SCSI crashes with vger

linuxppc-dev.lists.ozlabs.org archive mirror
 help / color / mirror / Atom feed

* SCSI crashes with vger
@ 1999-03-18 17:31 Benjamin Herrenschmidt
  1999-03-18 22:55 ` Tom Rini
  0 siblings, 1 reply; 9+ messages in thread
From: Benjamin Herrenschmidt @ 1999-03-18 17:31 UTC (permalink / raw)
  To: linuxppc-dev

Both latest vger (2.2.4) and latest paul's kenrel (2.2.2) crash in the
NCR53C8XX driverm in ncr_wakeup_done, just after having probed SCSI
controllers (the NCR and MESH) and before (or when) probing devices.

This configuration used to work well until (and including) 2.2.1.

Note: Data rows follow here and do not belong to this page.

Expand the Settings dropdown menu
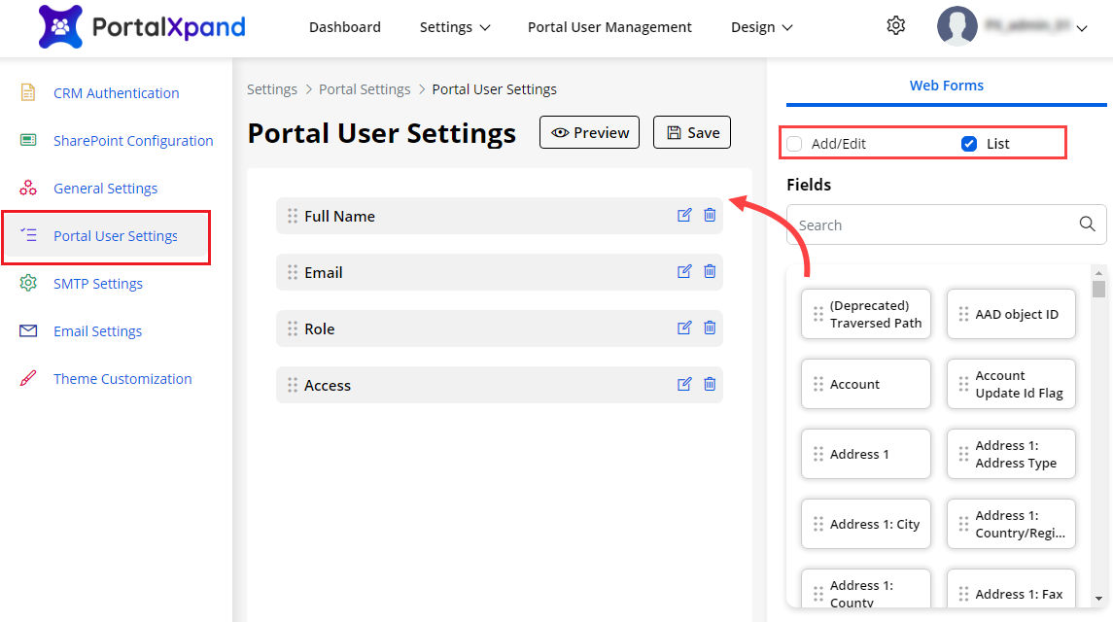Image resolution: width=1113 pixels, height=622 pixels. point(454,27)
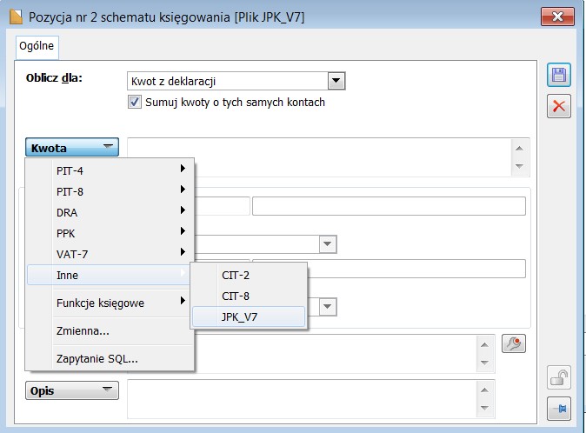Viewport: 586px width, 433px height.
Task: Open the Kwot z deklaracji dropdown
Action: click(x=336, y=81)
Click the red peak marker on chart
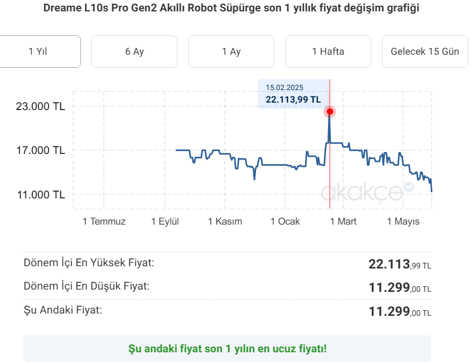This screenshot has height=362, width=474. point(330,112)
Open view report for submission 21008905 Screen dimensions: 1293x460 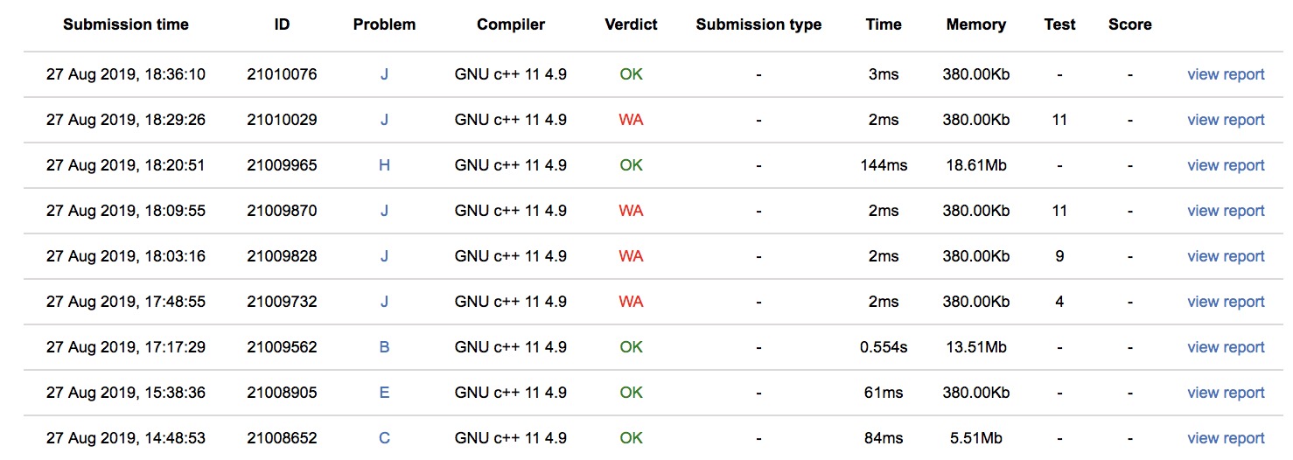click(1225, 393)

I tried tacking this but I'm a little bit out of time and I don't know
the SCSI subsystem very well. The exception reported by xmon is:

vector: 700 at pc = c012b010, msr = 81032, sp = c019bbe8 [c019baf8]
current = c0199f58, pid = 0, comm = swapper

and it crashes somewhere in the swapper task (usual place for crashing ;-)

If someone have any clue, I'll continue my tracing on my part but some
help would be welcome. I don't have 2.2.1 source handy (to look what changed).

-- 
           E-Mail: <mailto:bh40@calva.net>
BenH.      Web   : <http://calvaweb.calvacom.fr/bh40/>

[[ This message was sent via the linuxppc-dev mailing list.  Replies are ]]
[[ not  forced  back  to the list, so be sure to Cc linuxppc-dev if your ]]
[[ reply is of general interest. Please check http://lists.linuxppc.org/ ]]
[[ and http://www.linuxppc.org/ for useful information before posting.   ]]

^ permalink raw reply	[flat|nested] 9+ messages in thread

* Re: SCSI crashes with vger
  1999-03-18 17:31 SCSI crashes with vger Benjamin Herrenschmidt
@ 1999-03-18 22:55 ` Tom Rini
  1999-03-18 23:07   ` Benjamin Herrenschmidt
  0 siblings, 1 reply; 9+ messages in thread
From: Tom Rini @ 1999-03-18 22:55 UTC (permalink / raw)
  To: Benjamin Herrenschmidt; +Cc: linuxppc-dev

On Thu, 18 Mar 1999, Benjamin Herrenschmidt wrote:

> Both latest vger (2.2.4) and latest paul's kenrel (2.2.2) crash in the
> NCR53C8XX driverm in ncr_wakeup_done, just after having probed SCSI
> controllers (the NCR and MESH) and before (or when) probing devices.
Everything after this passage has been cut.